Connect Script to Object

In the Game engine, you are able to connect a script to and object through the python controller, is there a way to connect a script to a particular object, without specfically referencing the object by name. Like the ‘self’ keyword in python. Outside the game engine!

Something like this maybe?


def foo(self):
    print(self.name)

bpy.types.Object.foo = foo

bpy.data.objects['Cube'].foo()


I’ll tryit out!

Well tried it! I don’t think this is what I mean.

I think i’m tring to do this, link a script to an object so you can do this:

a = self.foo()

And you would’nt have to name the object because the script context is only a linked object.
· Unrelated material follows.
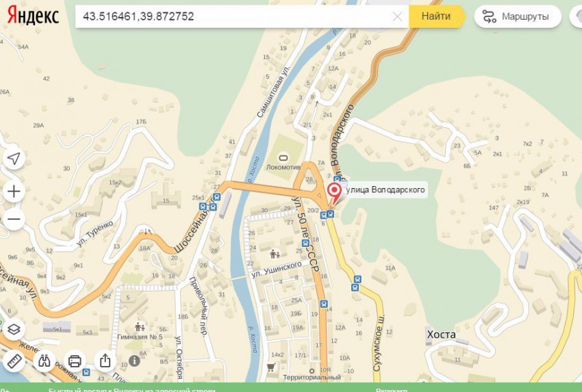This screenshot has height=392, width=582.
Task: Clear the search field with the X
Action: (397, 16)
I tried you code but I could call your code from any object.

bpy.data.objects[‘Camera’].foo()

This script is not execlusive to the chosen object, making the script part of the object.

Maybe I just not getting it. Yet I can see how this would be a very powerful usage, yet if you called the script from an object that dose’nt support the function you could quickly get in trouble.

How do you pass in the

bpy.types.Object(ID).foo = foo
would that link the function to only this object?

ID looking for object ID now.

ob = bpy.data.objects[‘Cube’]
bpy.types.Object(ob).foo = foo
thinks im calling foo

why would you want a function bound to an object in the first place? what are you trying to achieve?

I do like the fact that you can attach a new function to an Object, but you might want to do a type check upon execution to prevent errors.

You could write a script that responds to external activity, every frame_change. You could infact create your own python modifier that is only connected to that object.
I’m actually working on a mesh modifier, that adds noise to the objects vertices based on the proximatety of anouther object in the scene, affecting only those verticies with in range of the object.

You can’t duck punch a function into a class instance at runtime, only into the class itself so the function will of course be available to all sub-types of that class.

What you can do is attach it to ob.data (eg. bpy.types.Mesh) and if you need to loop over objects and call it do a “if hasattr(ob.data, ‘foo’): ob.data.foo()” which would pass over Lamp and Camera and whatnot.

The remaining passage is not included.